Wyden, the senior Democrat on the Senate Energy Committee, said he would be willing to use his influence to eliminate this apparent inequality.

"I believe I can get you the same deal everybody else is getting," Wyden told Farmer at the meeting.

What deal that is remains to be seen, however. Five years ago, when the current long-term contracts were being negotiated between the BPA and the PUDs, IOUs, and DSIs, both Atofina and its Tacoma competitor, Pioneer, chose to give up access to cheap public power, believing they could get an even better deal on the wholesale market, where costs were lower at that time. Pioneer opted to buy all of its electricity on the market. Atofina's deal had it buying most of its power on the market, at a low fixed rate, for the first half of the five-year period, then returning to BPA for the second half. It proved to be a bad business decision for both companies - Pioneer because it was trapped when market prices shot up, and Atofina because the BPA decided to calculate the amount of power it will sell to DSIs in the next five-year cycle on how much they bought in the current one.
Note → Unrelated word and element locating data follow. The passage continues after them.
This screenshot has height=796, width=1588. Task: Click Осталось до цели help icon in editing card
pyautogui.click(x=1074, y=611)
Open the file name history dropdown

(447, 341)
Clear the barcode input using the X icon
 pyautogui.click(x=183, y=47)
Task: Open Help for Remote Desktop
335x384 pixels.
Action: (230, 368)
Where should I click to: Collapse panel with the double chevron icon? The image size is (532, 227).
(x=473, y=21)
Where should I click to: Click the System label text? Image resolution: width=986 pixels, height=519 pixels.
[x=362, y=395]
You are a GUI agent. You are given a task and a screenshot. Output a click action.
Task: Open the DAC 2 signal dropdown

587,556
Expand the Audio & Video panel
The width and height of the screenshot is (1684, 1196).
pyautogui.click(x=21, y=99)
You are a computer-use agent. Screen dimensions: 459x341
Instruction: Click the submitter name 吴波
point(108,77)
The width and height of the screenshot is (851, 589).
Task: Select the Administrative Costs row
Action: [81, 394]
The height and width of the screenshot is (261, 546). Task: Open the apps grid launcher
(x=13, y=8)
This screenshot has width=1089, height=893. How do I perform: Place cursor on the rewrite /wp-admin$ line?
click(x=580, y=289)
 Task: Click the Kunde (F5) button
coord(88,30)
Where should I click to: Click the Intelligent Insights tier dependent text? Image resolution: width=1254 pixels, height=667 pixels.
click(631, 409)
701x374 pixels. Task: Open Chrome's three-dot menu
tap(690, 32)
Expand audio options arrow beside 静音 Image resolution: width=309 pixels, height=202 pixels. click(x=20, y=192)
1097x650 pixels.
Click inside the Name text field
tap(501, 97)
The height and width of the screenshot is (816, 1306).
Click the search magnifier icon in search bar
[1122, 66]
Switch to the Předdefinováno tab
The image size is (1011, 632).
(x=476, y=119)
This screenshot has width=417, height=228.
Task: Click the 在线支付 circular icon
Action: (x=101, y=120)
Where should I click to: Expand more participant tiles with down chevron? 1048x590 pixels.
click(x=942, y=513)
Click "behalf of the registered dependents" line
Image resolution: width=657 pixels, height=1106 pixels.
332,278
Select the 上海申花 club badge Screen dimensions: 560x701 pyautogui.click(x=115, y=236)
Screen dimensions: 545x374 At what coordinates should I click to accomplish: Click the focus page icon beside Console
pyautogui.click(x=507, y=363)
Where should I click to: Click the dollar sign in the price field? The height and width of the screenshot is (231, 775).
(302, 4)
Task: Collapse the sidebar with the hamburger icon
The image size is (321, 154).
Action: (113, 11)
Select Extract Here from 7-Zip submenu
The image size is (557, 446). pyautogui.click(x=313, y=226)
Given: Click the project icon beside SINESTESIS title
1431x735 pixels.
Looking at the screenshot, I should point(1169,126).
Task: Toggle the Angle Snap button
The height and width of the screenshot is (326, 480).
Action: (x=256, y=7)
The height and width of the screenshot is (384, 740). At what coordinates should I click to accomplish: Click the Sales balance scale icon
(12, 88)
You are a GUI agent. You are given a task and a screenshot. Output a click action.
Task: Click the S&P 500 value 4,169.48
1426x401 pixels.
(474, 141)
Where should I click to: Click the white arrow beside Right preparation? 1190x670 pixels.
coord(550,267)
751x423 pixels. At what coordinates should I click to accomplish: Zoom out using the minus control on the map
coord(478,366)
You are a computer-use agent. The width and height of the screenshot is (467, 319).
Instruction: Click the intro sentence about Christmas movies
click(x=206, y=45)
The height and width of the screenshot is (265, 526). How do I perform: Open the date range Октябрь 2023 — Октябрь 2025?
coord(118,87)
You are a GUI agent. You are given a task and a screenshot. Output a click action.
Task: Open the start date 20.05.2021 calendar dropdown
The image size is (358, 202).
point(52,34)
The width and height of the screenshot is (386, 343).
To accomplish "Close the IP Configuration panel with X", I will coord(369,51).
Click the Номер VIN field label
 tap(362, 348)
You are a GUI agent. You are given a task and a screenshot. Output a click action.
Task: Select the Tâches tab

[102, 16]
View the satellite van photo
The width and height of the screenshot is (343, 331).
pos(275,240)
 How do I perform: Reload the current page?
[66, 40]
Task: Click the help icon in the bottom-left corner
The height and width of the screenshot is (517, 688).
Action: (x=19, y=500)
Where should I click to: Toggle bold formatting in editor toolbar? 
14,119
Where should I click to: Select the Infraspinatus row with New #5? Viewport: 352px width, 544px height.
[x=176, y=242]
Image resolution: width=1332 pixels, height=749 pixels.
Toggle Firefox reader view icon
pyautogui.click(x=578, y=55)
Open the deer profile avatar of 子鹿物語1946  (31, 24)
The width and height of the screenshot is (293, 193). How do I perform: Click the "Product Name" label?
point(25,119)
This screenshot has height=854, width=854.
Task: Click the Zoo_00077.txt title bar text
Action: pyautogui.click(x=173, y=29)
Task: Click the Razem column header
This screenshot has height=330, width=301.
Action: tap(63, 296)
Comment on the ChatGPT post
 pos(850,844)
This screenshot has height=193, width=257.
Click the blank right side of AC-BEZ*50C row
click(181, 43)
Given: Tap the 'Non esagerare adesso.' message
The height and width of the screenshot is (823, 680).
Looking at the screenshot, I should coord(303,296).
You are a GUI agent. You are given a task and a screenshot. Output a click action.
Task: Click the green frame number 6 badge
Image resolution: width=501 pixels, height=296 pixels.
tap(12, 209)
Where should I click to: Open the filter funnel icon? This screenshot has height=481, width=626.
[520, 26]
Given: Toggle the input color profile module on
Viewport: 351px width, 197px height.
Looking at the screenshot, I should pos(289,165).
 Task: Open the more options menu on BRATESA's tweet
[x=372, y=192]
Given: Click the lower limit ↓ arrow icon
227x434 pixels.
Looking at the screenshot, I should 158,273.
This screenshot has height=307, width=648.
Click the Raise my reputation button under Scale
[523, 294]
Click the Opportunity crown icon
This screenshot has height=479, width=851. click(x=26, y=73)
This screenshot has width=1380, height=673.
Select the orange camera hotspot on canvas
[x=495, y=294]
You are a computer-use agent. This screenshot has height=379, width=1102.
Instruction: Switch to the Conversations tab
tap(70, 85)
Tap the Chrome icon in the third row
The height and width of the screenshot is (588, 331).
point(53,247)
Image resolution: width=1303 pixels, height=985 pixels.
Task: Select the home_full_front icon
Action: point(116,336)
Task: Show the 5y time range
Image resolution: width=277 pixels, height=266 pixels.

Pioneer, however, can now return to buying its power from Tacoma, at rates that will be equivalent to what Tacoma gets from the BPA.

Pioneer plant manager Larry Landry says Atofina has the better deal right now, because Pioneer is taking a beating in the electricity market, plus it pays nearly 10 percent in state and local public utility taxes.

Both companies have about 120 union employees, and both say avoiding layoffs is their highest priority. And the future of both is in limbo while the exact rates they'll pay are being negotiated.